PixelDiT: Pixel Diffusion Transformers for Image Generation

Published 25 Nov 2025 in cs.CV | (2511.20645v1)

Abstract: Latent-space modeling has been the standard for Diffusion Transformers (DiTs). However, it relies on a two-stage pipeline where the pretrained autoencoder introduces lossy reconstruction, leading to error accumulation while hindering joint optimization. To address these issues, we propose PixelDiT, a single-stage, end-to-end model that eliminates the need for the autoencoder and learns the diffusion process directly in the pixel space. PixelDiT adopts a fully transformer-based architecture shaped by a dual-level design: a patch-level DiT that captures global semantics and a pixel-level DiT that refines texture details, enabling efficient training of a pixel-space diffusion model while preserving fine details. Our analysis reveals that effective pixel-level token modeling is essential to the success of pixel diffusion.
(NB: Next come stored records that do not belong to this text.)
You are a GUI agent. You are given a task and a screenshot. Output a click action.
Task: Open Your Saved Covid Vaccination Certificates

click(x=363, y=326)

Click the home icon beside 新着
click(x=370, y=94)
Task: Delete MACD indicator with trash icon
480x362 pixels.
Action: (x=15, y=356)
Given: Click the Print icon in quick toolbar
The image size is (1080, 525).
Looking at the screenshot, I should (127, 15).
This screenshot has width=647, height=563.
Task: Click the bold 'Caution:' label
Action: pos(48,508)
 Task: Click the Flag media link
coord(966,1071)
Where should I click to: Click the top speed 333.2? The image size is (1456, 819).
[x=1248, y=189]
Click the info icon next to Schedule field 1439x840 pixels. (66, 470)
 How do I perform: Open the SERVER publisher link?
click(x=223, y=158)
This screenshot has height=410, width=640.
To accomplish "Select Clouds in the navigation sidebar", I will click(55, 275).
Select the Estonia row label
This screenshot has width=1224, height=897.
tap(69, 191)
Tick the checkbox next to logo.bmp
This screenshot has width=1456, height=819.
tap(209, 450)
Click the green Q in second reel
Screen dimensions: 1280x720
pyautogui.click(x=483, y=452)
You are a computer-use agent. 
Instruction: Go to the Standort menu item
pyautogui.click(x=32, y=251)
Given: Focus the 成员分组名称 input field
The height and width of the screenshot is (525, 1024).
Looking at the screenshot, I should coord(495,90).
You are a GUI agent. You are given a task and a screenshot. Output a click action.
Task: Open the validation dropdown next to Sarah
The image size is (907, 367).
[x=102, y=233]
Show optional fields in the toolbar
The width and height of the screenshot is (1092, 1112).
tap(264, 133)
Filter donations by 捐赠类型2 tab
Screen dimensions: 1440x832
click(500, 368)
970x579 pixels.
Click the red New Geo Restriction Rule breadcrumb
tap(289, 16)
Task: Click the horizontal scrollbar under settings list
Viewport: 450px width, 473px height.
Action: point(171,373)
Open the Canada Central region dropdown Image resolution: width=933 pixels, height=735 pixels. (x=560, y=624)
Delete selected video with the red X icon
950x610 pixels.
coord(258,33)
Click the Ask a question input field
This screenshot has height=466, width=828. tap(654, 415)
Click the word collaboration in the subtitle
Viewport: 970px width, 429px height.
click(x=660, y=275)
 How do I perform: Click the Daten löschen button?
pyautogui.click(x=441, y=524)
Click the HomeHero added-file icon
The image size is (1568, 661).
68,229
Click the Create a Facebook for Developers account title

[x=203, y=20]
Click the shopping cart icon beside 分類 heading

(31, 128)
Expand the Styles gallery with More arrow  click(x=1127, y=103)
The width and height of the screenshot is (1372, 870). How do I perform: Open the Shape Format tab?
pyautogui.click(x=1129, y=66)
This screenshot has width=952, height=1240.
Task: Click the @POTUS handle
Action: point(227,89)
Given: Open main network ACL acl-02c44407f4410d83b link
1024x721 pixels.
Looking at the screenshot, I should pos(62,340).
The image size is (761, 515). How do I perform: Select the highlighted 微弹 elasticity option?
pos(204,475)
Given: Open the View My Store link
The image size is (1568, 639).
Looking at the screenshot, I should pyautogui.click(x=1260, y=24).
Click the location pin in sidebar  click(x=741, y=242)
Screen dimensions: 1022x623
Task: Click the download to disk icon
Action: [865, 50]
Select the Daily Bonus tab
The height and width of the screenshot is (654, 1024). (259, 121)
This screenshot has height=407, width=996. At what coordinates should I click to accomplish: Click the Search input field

PixelDiT achieves 1.61 FID on ImageNet 256x256, surpassing existing pixel generative models by a large margin. We further extend PixelDiT to text-to-image generation and pretrain it at the 1024x1024 resolution in pixel space. It achieves 0.74 on GenEval and 83.5 on DPG-bench, approaching the best latent diffusion models.

Abstract PDF Upgrade to Chat

Summary

The paper introduces a novel end-to-end transformer-based diffusion model in pixel space that eliminates autoencoder compression artifacts and enhances fidelity.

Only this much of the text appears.